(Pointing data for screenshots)
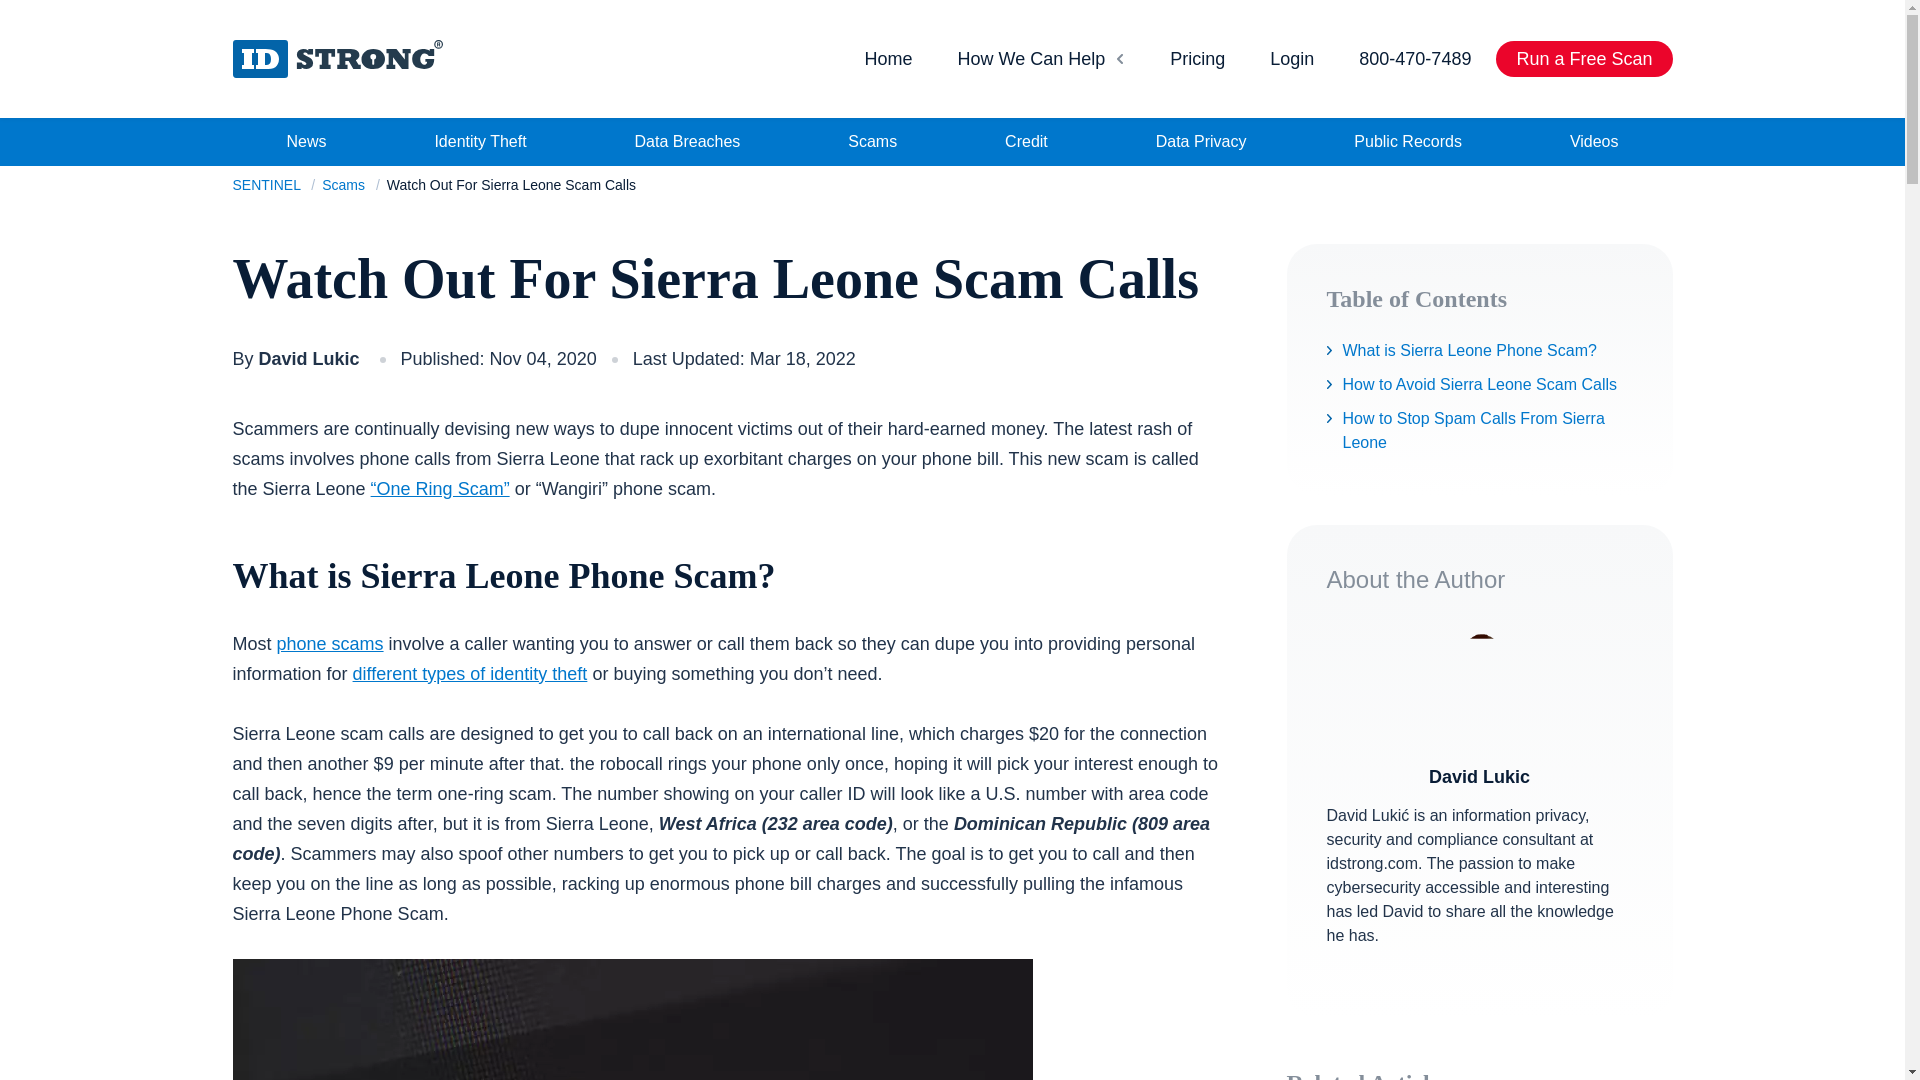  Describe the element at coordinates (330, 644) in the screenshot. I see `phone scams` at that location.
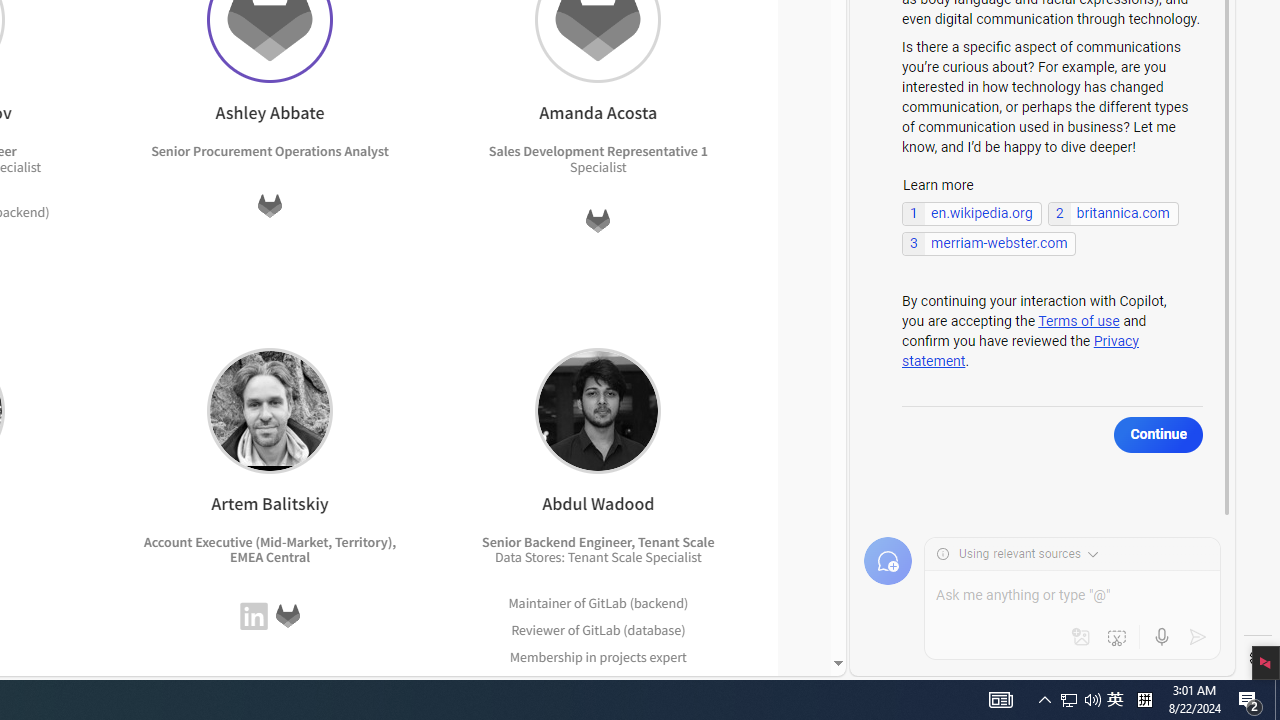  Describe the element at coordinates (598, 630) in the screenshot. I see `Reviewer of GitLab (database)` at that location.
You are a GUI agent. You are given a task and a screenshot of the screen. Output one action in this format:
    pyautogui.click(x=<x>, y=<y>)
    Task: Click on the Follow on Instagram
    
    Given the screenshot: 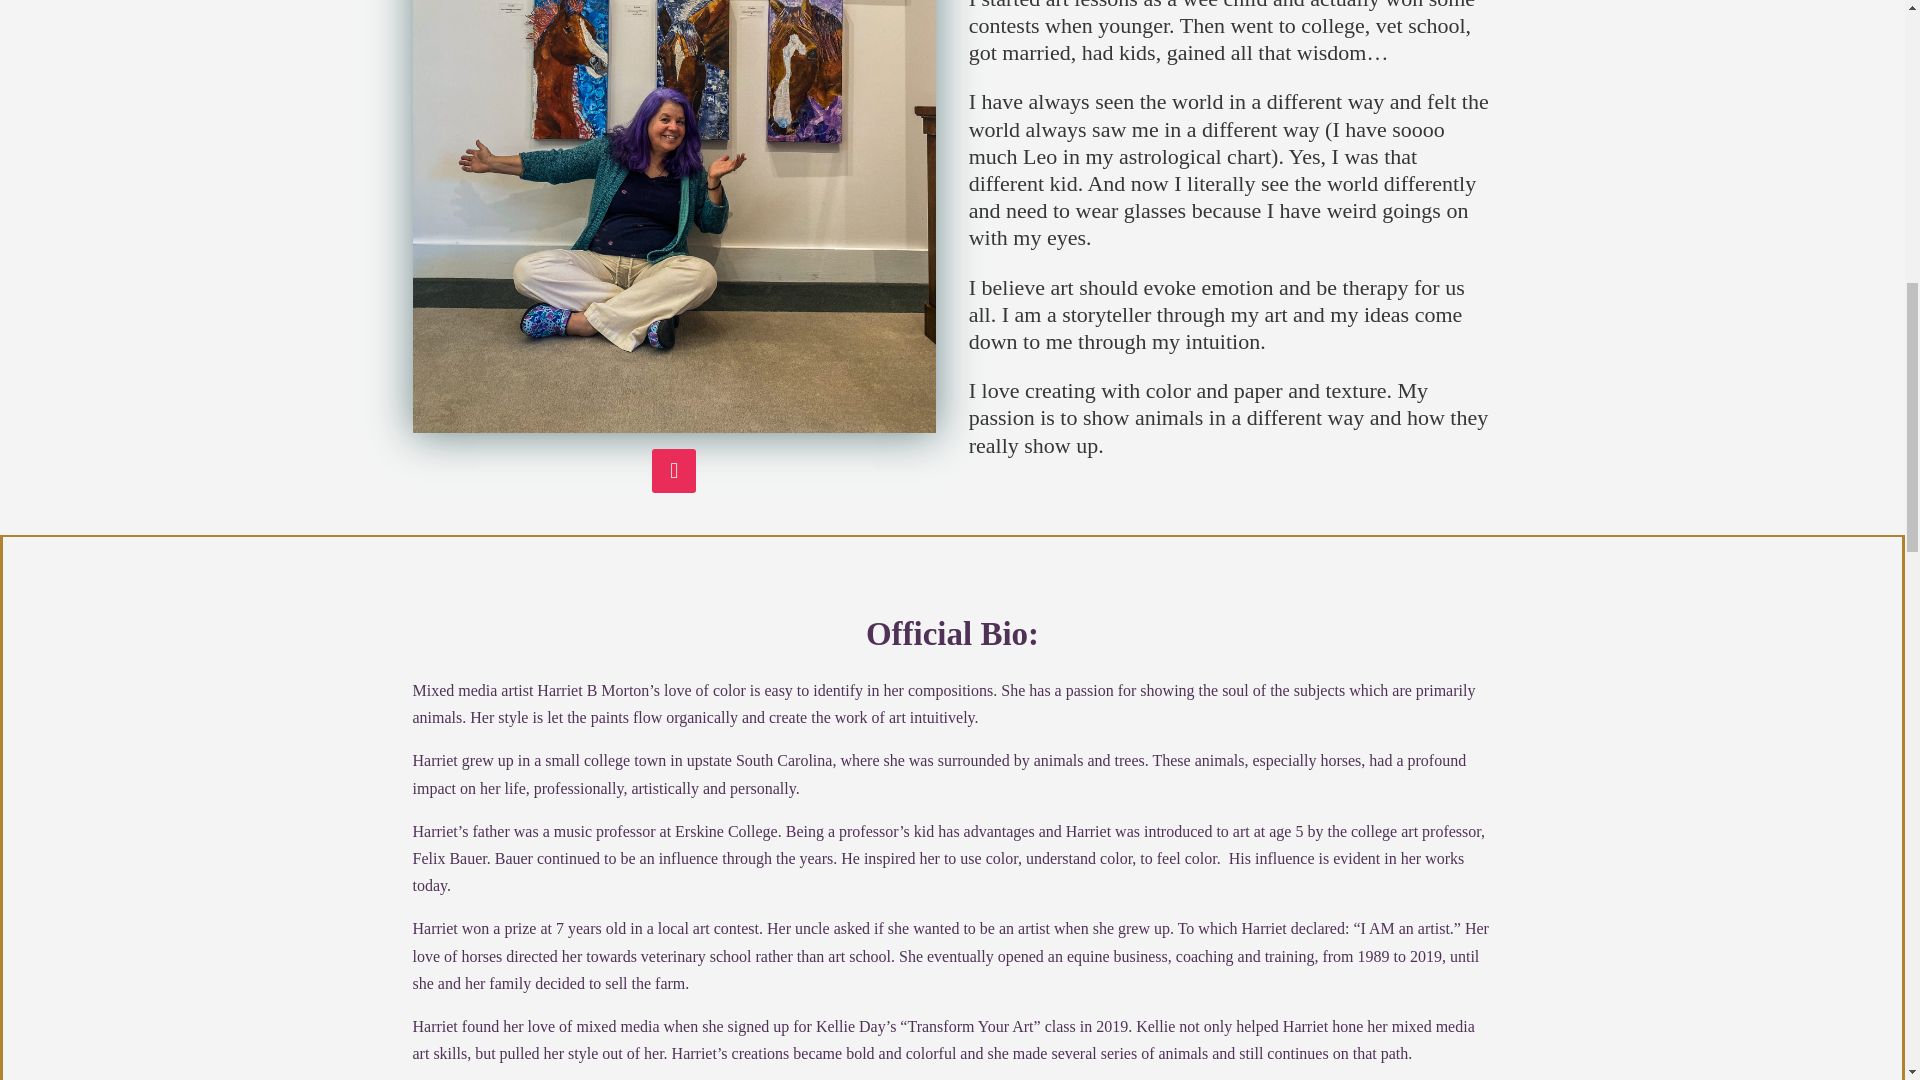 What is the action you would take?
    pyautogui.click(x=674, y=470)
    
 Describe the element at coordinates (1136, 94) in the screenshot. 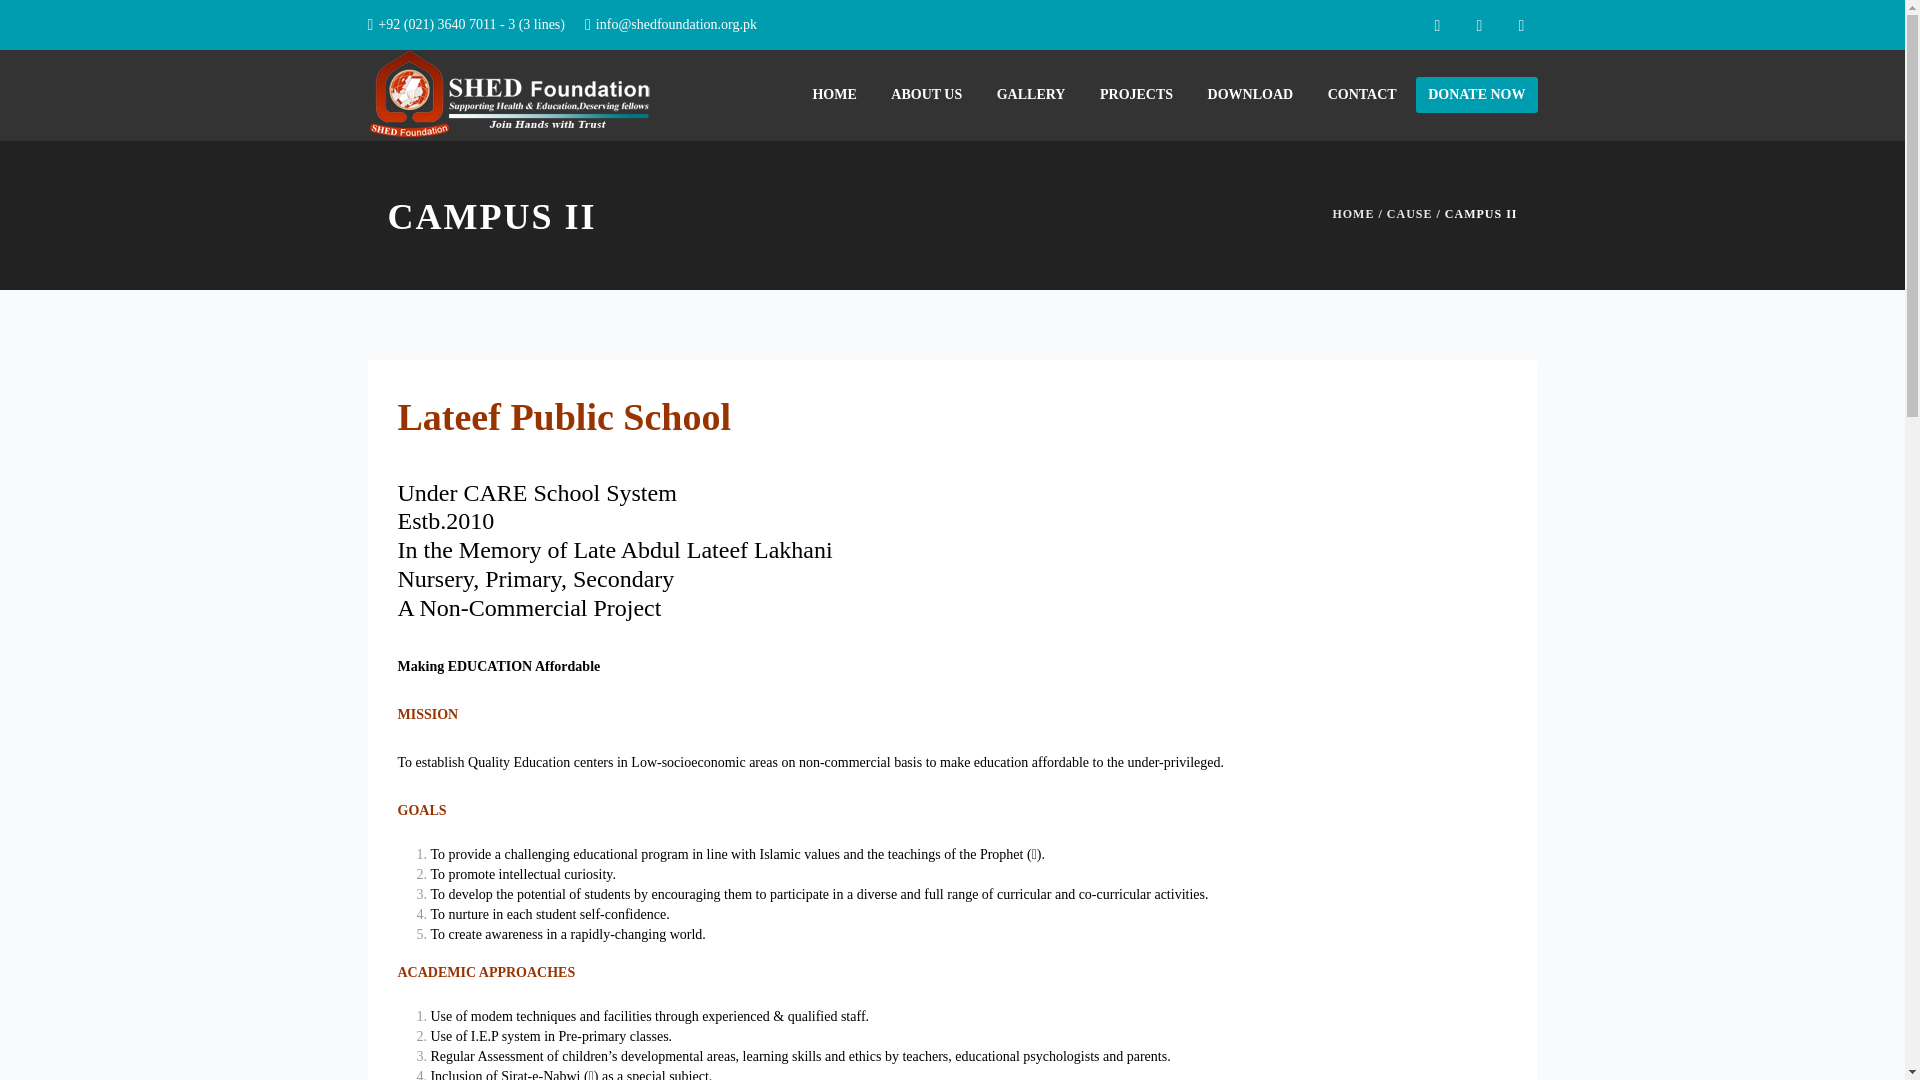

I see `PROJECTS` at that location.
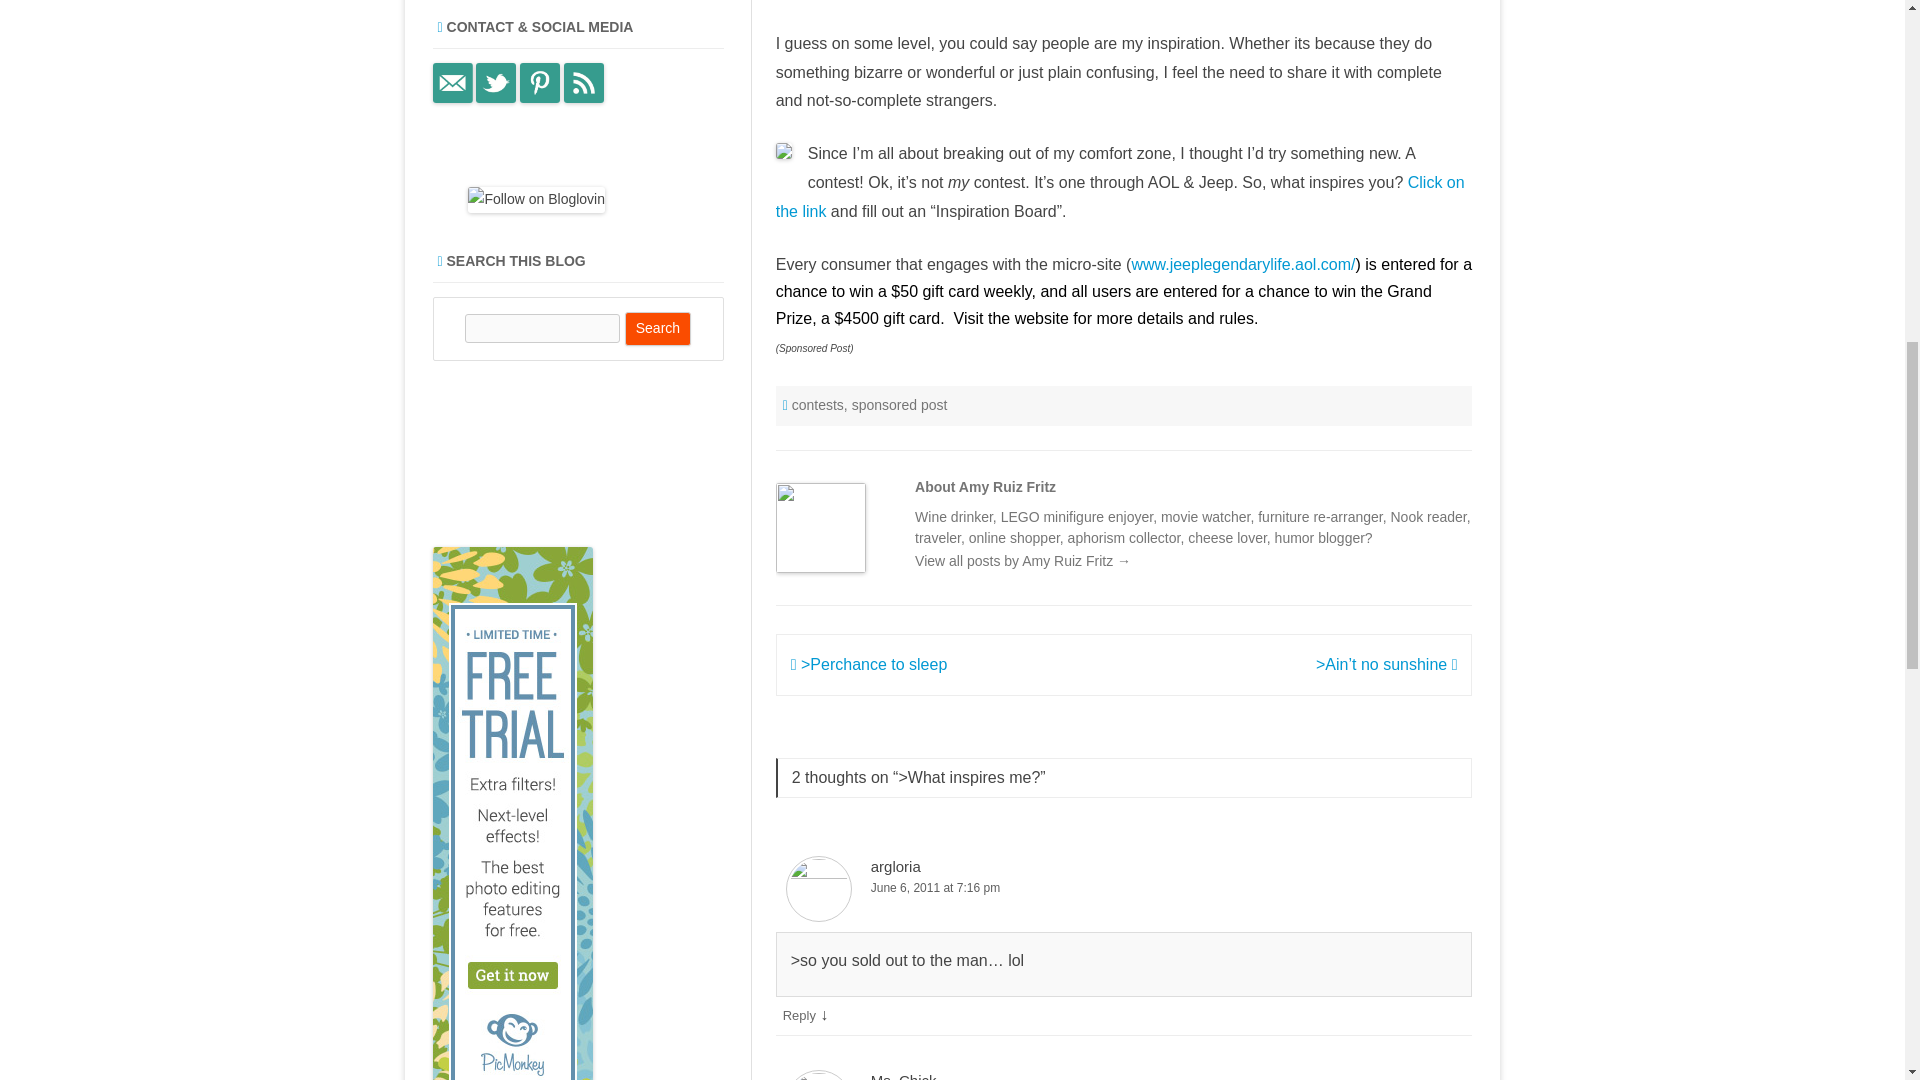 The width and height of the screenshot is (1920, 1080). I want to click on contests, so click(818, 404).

Exercise brief
Lay out everything from the line containing "Describe the element at coordinates (1136, 94)" down to the end of the material as a numbered list, skipping blank lines and omitting the pictures.

Task answer
1.  Describe the element at coordinates (1136, 94) in the screenshot. 
2. I see `PROJECTS` at that location.
3.  The width and height of the screenshot is (1920, 1080). I want to click on contests, so click(818, 404).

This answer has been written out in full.